Given Excel’s massive success and nontechnical user base, which again is larger than all languages combined, it’s hard for me to see 1-based indexing was a mistake. I have experience teaching novices how to program, and 0-based indexing is always a sticking point of confusion. So from my perspective, 1-based indexing is the right choice for excel given the user base and programming style.
More used in scientific computing, which was my point, because only programmers think of indexing based on offset instead of the first positive integer. Nobody outside of programming in C/Unix inspired languages starts counting at 0.
When someone wrote “Going by popularity, 1-based indexing is the established convention” and you replied “Yes, but not so much in scientific computing” I understood that as “1-based indexing is less used in scientific computing compared to general computing”.
Fortran, R and Matlab have 1 based arrays. That's pretty common with scientific computing languages. I'd hardly call those pariahs, and Fortran's older than C.
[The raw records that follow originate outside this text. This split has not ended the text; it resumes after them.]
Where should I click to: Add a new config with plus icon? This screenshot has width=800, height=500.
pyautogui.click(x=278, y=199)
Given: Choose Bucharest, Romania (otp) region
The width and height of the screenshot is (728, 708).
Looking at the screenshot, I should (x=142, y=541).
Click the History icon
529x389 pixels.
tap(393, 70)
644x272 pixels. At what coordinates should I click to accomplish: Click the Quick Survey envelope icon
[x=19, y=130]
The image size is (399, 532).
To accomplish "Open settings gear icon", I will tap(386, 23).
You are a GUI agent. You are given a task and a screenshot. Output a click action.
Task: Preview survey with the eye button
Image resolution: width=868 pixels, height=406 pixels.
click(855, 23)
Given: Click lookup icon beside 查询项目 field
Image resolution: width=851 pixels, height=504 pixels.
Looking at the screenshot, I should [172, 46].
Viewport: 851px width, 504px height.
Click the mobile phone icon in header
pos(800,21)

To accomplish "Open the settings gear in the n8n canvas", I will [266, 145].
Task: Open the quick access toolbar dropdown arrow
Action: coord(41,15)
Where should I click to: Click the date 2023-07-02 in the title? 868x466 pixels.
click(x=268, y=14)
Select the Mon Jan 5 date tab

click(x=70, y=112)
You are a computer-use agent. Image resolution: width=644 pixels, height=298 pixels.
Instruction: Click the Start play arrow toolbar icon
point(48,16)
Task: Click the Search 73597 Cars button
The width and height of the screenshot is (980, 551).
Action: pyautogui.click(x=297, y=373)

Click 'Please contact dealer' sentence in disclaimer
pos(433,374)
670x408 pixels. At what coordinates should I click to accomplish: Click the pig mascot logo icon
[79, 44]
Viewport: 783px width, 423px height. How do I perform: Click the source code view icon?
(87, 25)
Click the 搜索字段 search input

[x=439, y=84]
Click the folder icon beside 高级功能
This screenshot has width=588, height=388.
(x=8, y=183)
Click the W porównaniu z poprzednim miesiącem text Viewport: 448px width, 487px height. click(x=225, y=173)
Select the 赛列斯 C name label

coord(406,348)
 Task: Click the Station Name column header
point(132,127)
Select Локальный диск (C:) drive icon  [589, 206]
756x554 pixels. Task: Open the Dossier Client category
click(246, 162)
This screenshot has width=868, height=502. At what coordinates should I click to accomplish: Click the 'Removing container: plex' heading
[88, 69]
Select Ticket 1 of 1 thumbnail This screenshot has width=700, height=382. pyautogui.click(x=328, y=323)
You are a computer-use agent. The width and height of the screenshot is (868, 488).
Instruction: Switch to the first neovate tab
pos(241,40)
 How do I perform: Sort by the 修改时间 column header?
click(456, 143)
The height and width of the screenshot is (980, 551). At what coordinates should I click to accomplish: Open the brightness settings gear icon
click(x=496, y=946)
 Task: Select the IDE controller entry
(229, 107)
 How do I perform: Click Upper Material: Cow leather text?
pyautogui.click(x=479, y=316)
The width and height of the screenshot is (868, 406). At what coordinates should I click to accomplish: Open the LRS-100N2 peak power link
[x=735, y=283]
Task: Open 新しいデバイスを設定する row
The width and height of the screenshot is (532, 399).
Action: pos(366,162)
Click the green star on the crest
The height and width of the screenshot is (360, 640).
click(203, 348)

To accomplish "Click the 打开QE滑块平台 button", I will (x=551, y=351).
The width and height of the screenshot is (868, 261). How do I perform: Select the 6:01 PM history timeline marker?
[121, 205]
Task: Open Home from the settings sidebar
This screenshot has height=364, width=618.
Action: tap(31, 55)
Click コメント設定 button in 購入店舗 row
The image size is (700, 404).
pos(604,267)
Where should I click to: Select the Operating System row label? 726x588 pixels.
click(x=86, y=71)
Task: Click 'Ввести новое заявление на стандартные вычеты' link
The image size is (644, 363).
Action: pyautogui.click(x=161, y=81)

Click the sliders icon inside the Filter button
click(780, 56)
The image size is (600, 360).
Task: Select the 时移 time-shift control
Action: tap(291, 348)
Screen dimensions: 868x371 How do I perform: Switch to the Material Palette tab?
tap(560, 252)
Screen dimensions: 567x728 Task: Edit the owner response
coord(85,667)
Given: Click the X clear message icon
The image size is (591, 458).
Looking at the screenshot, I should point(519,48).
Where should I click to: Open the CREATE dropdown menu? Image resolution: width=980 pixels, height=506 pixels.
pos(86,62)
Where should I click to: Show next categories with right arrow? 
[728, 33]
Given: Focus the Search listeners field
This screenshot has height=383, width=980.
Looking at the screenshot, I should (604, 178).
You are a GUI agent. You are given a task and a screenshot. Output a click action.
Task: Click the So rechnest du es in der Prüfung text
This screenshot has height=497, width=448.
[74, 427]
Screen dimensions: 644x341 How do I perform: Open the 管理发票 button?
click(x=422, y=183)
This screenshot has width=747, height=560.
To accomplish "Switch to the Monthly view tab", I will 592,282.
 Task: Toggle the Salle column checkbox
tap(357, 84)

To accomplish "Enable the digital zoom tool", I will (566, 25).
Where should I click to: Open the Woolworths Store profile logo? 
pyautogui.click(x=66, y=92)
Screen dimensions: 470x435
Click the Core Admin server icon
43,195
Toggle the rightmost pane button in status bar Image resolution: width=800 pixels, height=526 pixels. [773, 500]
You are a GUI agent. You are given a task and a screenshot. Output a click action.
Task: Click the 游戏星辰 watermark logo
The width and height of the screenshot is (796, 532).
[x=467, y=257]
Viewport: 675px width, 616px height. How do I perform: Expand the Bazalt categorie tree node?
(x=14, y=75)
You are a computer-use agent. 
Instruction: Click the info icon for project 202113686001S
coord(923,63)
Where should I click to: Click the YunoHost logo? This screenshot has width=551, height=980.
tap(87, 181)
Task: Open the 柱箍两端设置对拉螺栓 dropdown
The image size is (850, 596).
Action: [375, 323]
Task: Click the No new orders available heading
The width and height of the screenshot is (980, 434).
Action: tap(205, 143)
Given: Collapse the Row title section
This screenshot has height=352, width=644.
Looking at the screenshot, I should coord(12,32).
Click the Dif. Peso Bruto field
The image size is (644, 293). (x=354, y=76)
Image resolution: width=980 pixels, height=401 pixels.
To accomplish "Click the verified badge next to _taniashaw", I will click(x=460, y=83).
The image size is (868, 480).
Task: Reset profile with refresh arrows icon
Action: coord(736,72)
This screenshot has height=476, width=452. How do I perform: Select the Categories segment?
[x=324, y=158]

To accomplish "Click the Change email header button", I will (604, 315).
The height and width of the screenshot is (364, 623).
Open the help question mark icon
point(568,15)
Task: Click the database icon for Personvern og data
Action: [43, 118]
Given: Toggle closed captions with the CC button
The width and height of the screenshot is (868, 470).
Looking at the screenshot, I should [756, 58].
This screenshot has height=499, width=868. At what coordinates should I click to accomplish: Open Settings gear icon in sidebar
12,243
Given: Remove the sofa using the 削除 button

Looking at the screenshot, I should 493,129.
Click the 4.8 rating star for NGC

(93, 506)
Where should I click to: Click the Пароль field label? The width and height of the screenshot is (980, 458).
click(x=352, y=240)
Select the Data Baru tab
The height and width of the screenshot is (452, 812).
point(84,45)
More programming in the world is done in a 1-based language, Excel, which has more users than all other languages combined.
0-based languages are in the minority as far as installed base and usage goes. Being 1-based is a decision dependent on target audience and application.
Fortran, one of the earliest languages, is 1-based, so there’s plenty of historical precedent.
Matlab, one of the most commercially successful languages in history is 1-based, so it’s not exactly a barrier to adoption.
If you're counting the number of people who use excel spreadsheets as "programming in excel" then that's great. I no longer need to take you seriously.